[Start of Attachment]
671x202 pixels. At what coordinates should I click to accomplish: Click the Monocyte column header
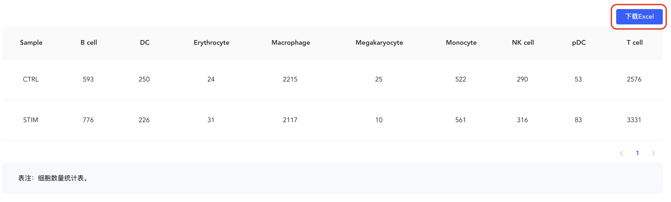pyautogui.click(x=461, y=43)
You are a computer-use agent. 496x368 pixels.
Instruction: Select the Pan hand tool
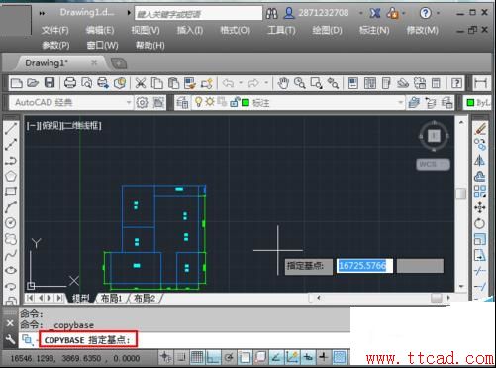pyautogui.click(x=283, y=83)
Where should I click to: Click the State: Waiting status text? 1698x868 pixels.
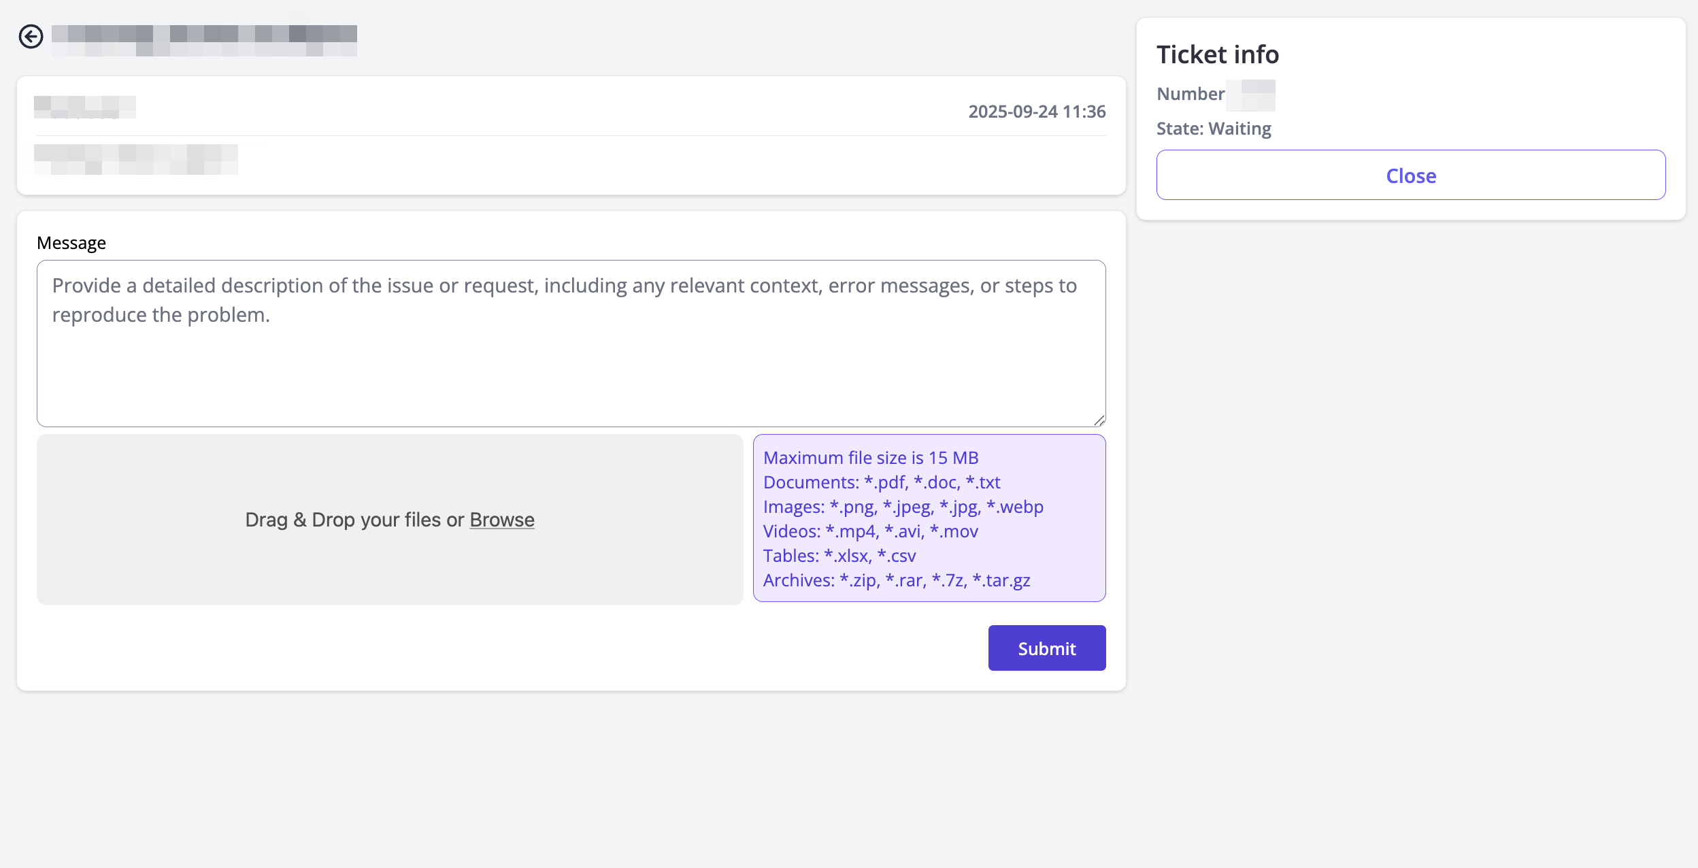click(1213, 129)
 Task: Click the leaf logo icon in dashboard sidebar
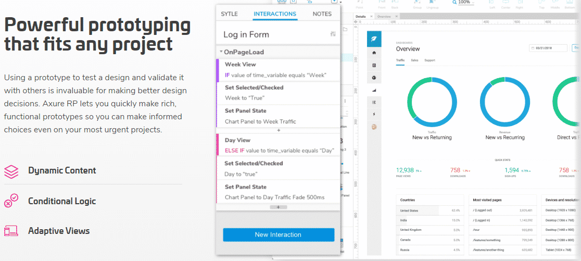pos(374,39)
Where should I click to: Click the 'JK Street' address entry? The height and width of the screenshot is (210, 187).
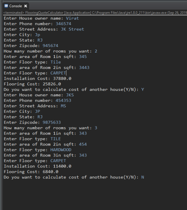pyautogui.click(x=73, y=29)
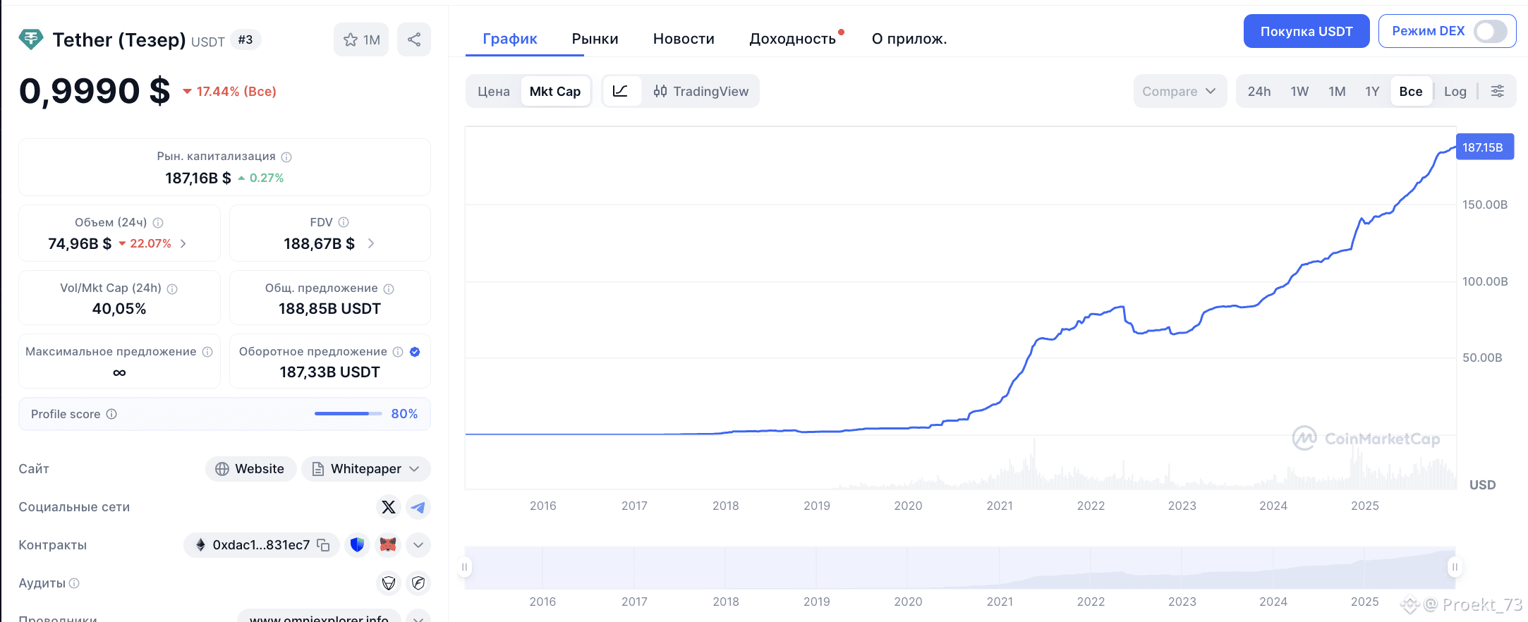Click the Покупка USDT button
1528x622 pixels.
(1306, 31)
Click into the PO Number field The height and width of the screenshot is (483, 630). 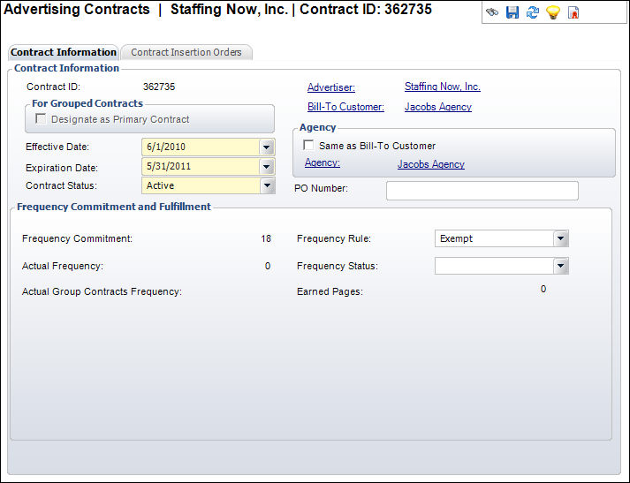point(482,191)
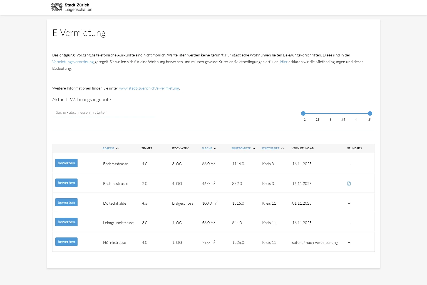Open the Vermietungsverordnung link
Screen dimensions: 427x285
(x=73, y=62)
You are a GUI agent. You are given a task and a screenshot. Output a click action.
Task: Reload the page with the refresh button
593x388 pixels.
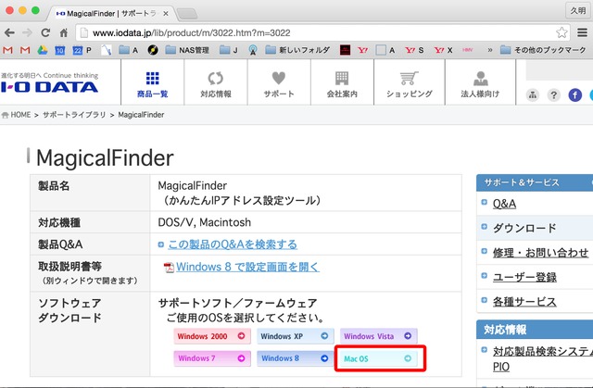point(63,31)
[End of Attachment]
[Start of Attachment]
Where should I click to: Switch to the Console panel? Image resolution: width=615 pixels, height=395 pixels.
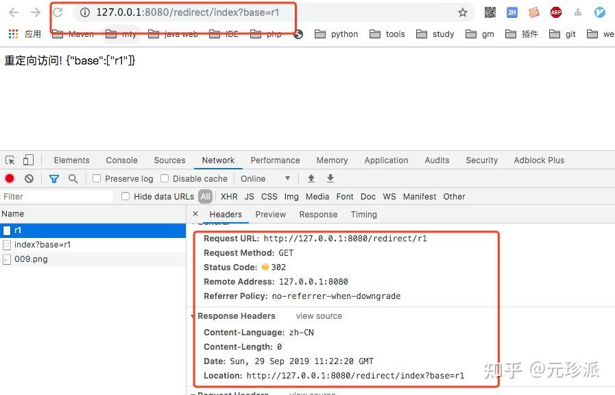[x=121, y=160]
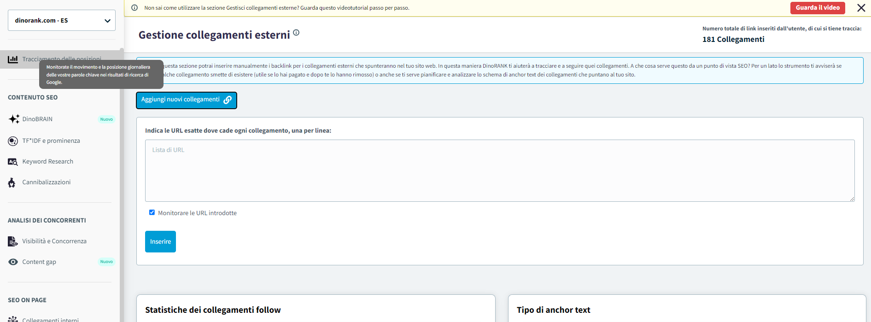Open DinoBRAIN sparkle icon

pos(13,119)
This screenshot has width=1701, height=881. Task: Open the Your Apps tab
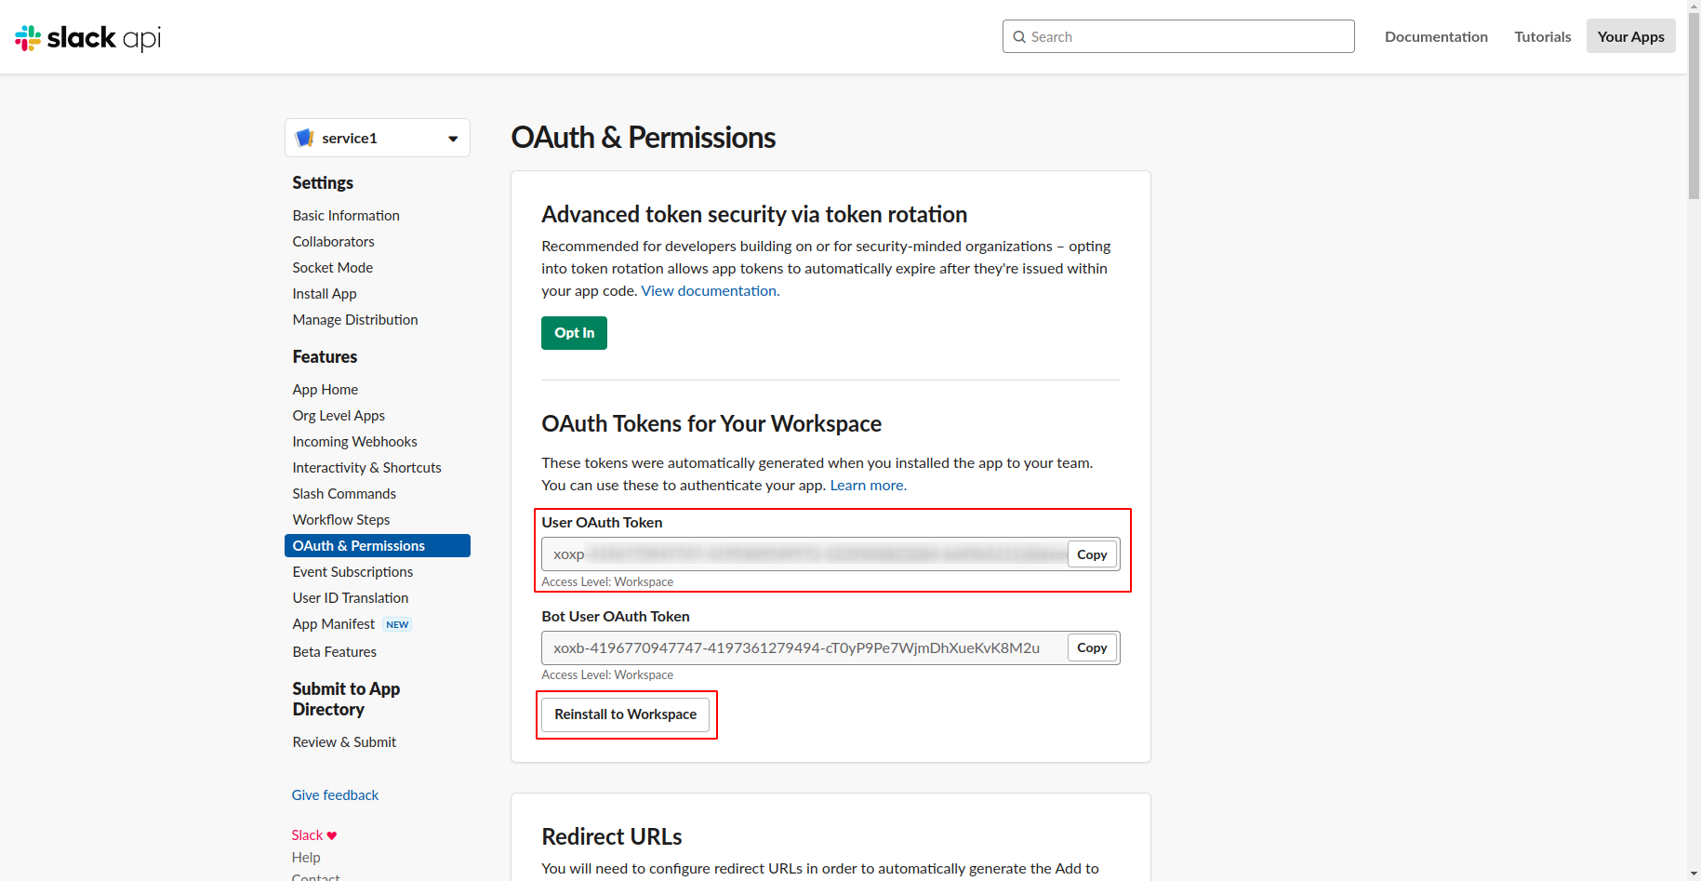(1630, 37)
[End of Attachment]
[Start of Attachment]
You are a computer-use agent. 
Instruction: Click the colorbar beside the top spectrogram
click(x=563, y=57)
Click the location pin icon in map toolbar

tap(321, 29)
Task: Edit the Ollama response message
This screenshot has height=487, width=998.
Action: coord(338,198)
[End of Attachment]
> [TASK]: Lines containing the word "computer" are to be pulled from the records and copied.

> [SOLUTION BELOW]:
You are a computer-use agent. 496x368 pixels.
You are a computer-use agent. 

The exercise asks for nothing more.